A few of gorry's nits

draft-ietf-quic-recovery.md

@@ -481,10 +481,10 @@ implementations SHOULD NOT use a packet threshold less than 3; see {{?RFC5681}}.
 Some networks may exhibit higher degrees of packet reordering, causing a sender
 to detect spurious losses. Additionally, packet reordering could be more common
 with QUIC than TCP, because network elements that could observe and reorder
-out-of-order TCP packets cannot do that for QUIC, because packet numbers
-are encrypted. Algorithms that increase the reordering threshold after
-spuriously detecting losses, such as RACK {{?RACK}}, have proven to be useful
-in TCP and are expected to be at least as useful in QUIC.
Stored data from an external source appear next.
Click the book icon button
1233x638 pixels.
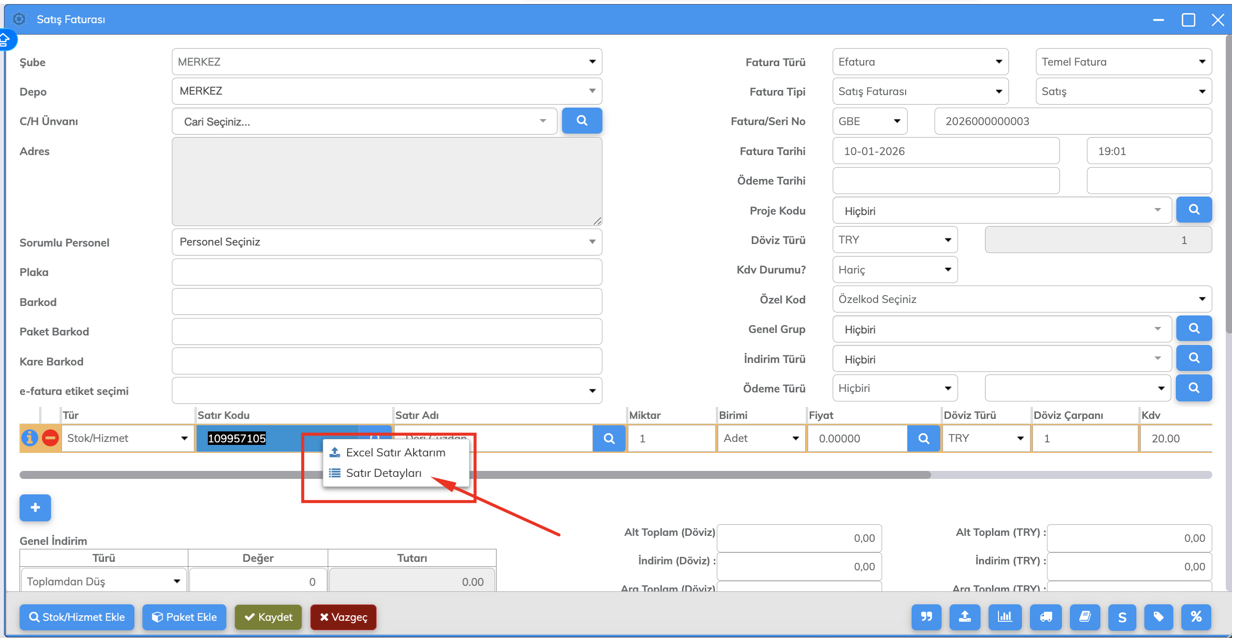click(1084, 617)
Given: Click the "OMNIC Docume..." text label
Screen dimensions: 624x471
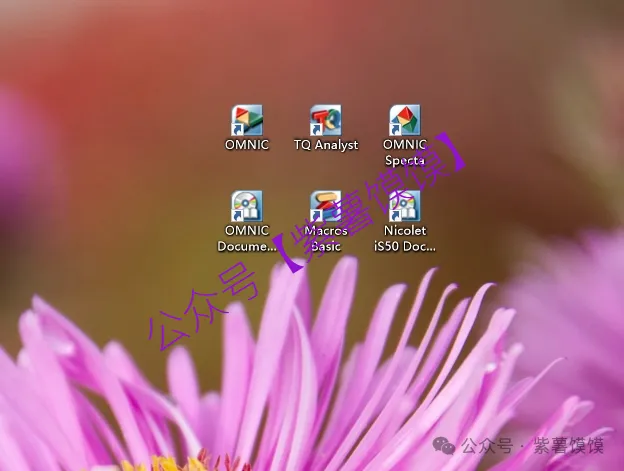Looking at the screenshot, I should pyautogui.click(x=247, y=238).
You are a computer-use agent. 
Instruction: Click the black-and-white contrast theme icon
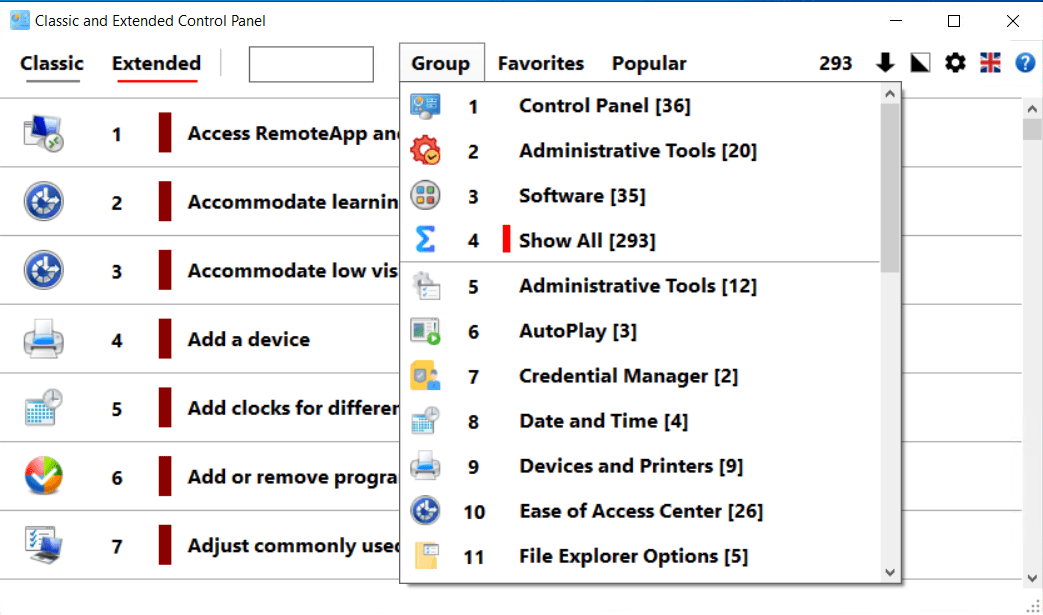pyautogui.click(x=920, y=63)
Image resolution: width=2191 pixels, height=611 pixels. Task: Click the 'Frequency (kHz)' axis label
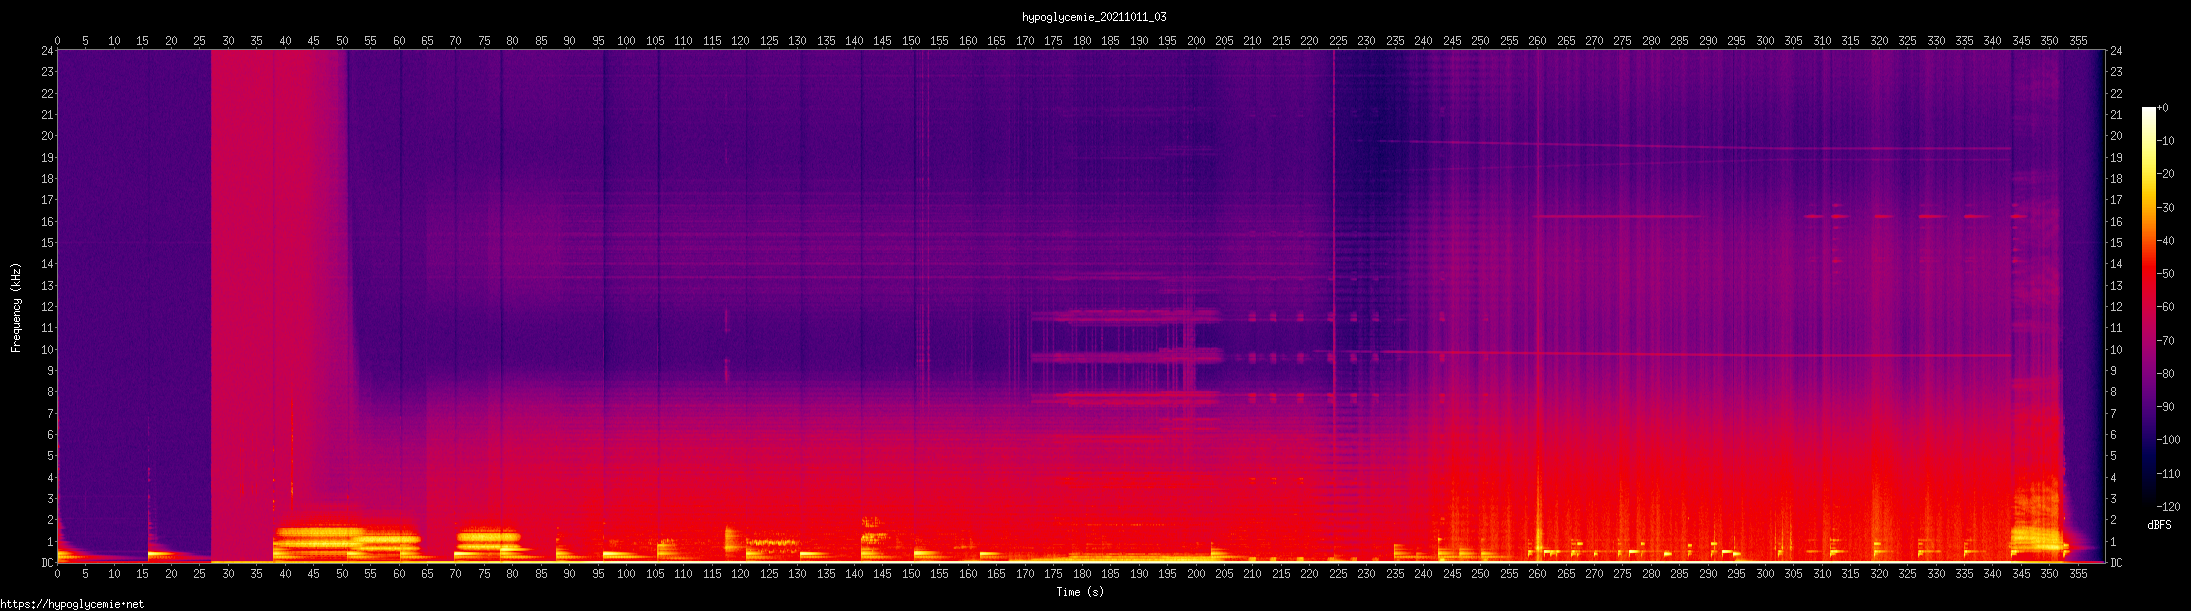pos(16,308)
+TCP packets cannot do that for QUIC, because QUIC packet numbers are encrypted.
+Algorithms that increase the reordering threshold after spuriously detecting
+losses, such as RACK {{?RACK}}, have proven to be useful in TCP and are
+expected to be at least as useful in QUIC.
 
 ### Time Threshold {#time-threshold}
 
@@ -601,8 +601,8 @@ occurs across all spaces to prevent excess load on the network.  For example,
 a timeout in the Initial packet number space doubles the length of the timeout
 in the Handshake packet number space.
 
-The time length of a connection that is experiencing consecutive PTOs is
-limited by the endpoint's idle timeout.
+The total length of time over which consecutive PTOs expire is limited by the
+idle timeout.
 
 The probe timer MUST NOT be set if the time threshold ({{time-threshold}}) loss
 detection timer is set.  The time threshold loss detection timer is expected
@@ -646,7 +646,8 @@ probe timer if the client has not received an acknowledgement for one of its
 Handshake packets and the handshake is not confirmed (see Section 4.1.2 of
 {{QUIC-TLS}}), even if there are no packets in flight.  When the PTO fires,
 the client MUST send a Handshake packet if it has Handshake keys, otherwise it
-MUST send an Initial packet in a UDP datagram of at least 1200 bytes.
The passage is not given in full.